Exercise details:
Report every line of the records that includes the word "panel".

___ Supplied material

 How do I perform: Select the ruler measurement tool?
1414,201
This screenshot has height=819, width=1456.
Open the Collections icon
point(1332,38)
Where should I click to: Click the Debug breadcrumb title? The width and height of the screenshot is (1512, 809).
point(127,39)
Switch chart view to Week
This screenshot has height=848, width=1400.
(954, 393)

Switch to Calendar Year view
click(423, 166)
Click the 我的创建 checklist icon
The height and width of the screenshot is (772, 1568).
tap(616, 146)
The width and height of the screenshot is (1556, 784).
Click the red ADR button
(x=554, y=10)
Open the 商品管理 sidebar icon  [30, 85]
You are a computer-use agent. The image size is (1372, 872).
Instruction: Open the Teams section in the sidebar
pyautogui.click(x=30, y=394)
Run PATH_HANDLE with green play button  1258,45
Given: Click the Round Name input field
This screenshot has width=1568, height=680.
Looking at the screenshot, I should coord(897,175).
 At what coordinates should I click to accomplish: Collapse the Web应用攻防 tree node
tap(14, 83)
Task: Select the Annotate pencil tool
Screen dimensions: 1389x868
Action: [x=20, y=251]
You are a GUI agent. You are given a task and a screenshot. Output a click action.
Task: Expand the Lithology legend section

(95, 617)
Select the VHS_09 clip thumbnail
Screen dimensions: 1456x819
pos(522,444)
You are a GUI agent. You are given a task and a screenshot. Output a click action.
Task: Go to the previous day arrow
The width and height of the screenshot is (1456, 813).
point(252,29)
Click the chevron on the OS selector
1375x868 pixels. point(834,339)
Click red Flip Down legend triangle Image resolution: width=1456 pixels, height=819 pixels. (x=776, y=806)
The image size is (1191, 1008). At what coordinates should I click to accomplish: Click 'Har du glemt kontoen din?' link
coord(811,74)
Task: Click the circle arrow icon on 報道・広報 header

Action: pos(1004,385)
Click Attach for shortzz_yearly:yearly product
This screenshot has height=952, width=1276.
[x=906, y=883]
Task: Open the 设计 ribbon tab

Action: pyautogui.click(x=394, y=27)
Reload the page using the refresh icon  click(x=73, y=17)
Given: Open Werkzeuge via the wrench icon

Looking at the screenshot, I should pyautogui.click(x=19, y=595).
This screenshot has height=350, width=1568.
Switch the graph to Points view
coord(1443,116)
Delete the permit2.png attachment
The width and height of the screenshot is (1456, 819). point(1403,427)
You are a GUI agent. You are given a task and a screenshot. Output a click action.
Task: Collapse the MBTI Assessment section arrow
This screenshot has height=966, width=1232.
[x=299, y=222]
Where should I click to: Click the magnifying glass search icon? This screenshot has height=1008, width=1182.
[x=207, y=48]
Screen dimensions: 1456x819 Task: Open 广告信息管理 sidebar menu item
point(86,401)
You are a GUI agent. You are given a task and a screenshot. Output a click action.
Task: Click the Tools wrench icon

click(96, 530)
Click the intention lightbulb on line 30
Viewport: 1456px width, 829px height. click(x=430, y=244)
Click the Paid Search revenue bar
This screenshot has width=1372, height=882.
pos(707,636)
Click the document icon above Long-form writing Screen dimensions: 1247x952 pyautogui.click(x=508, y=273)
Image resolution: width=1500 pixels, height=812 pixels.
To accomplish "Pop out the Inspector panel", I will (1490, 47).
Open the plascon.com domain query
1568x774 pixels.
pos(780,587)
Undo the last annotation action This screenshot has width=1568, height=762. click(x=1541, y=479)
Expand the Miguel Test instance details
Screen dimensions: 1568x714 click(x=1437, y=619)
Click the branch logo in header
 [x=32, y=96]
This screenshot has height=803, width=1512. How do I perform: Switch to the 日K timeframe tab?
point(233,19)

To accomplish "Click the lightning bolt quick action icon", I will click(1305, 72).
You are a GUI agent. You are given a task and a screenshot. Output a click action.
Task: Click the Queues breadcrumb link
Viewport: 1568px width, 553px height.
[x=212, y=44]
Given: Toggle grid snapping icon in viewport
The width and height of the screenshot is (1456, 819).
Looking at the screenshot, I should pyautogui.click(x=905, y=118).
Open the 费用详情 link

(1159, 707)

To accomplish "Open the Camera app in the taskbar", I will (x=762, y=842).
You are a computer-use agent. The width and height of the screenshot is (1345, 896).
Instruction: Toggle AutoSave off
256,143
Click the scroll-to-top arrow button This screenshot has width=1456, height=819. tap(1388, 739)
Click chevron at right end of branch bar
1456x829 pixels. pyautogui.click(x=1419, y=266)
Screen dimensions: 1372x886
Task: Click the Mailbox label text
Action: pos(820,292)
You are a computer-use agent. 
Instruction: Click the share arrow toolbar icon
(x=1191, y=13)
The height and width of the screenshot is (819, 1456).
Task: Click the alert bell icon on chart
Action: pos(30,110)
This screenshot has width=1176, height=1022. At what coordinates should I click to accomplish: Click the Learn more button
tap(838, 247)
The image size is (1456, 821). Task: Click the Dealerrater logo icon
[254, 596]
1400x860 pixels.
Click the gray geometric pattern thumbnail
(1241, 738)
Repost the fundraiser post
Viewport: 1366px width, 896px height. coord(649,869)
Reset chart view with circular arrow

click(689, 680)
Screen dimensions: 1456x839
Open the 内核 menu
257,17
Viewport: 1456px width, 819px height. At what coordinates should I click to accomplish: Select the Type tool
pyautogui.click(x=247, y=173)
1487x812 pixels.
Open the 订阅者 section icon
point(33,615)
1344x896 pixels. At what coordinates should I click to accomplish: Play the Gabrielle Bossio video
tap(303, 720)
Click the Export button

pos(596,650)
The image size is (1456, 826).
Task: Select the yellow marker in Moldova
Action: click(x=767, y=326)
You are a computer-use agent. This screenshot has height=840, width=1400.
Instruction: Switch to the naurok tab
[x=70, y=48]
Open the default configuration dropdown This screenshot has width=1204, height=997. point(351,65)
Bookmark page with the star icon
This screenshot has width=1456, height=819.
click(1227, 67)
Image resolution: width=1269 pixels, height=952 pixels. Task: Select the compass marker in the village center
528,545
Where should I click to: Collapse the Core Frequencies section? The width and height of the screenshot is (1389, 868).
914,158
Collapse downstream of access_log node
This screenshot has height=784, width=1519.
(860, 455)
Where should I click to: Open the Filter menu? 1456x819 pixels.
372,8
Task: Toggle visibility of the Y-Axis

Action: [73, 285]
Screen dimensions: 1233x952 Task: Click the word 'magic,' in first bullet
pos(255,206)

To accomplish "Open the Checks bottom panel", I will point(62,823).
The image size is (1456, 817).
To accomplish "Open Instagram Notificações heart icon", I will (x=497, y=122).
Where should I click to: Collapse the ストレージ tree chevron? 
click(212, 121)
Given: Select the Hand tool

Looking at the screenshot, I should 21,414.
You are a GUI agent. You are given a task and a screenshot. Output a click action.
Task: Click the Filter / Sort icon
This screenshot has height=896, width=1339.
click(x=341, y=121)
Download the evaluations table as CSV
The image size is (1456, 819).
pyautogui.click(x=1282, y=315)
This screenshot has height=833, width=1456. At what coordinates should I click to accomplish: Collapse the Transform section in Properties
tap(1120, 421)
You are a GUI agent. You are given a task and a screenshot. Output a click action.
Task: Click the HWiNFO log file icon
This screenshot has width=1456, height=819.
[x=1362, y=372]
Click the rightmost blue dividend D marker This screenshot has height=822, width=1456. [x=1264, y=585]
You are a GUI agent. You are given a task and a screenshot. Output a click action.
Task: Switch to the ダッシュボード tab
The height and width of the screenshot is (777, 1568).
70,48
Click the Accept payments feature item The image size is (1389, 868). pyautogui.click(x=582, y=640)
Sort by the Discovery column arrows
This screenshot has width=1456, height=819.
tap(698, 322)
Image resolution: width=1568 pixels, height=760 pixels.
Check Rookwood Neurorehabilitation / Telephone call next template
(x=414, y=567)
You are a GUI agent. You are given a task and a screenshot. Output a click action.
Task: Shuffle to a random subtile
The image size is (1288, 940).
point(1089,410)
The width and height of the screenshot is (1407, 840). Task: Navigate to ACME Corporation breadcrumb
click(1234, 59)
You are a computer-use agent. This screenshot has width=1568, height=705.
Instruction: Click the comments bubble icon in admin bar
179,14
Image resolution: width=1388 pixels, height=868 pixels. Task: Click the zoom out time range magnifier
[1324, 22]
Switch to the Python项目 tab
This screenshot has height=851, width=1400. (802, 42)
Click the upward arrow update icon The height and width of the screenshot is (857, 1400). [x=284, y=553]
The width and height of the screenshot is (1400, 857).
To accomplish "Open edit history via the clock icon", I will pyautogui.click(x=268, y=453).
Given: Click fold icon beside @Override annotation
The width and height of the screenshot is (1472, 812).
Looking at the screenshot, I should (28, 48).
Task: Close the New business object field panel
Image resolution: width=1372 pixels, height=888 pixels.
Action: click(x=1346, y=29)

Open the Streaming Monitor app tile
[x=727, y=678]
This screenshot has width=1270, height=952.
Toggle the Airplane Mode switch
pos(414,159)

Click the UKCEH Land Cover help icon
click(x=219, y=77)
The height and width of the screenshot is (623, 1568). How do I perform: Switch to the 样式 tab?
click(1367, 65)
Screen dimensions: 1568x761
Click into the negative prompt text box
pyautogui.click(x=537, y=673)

______

Exercise output:
To accomplish "Pop out the Inspector panel", I will (1490, 47).
To accomplish "Open the Checks bottom panel", I will point(62,823).
Task: Close the New business object field panel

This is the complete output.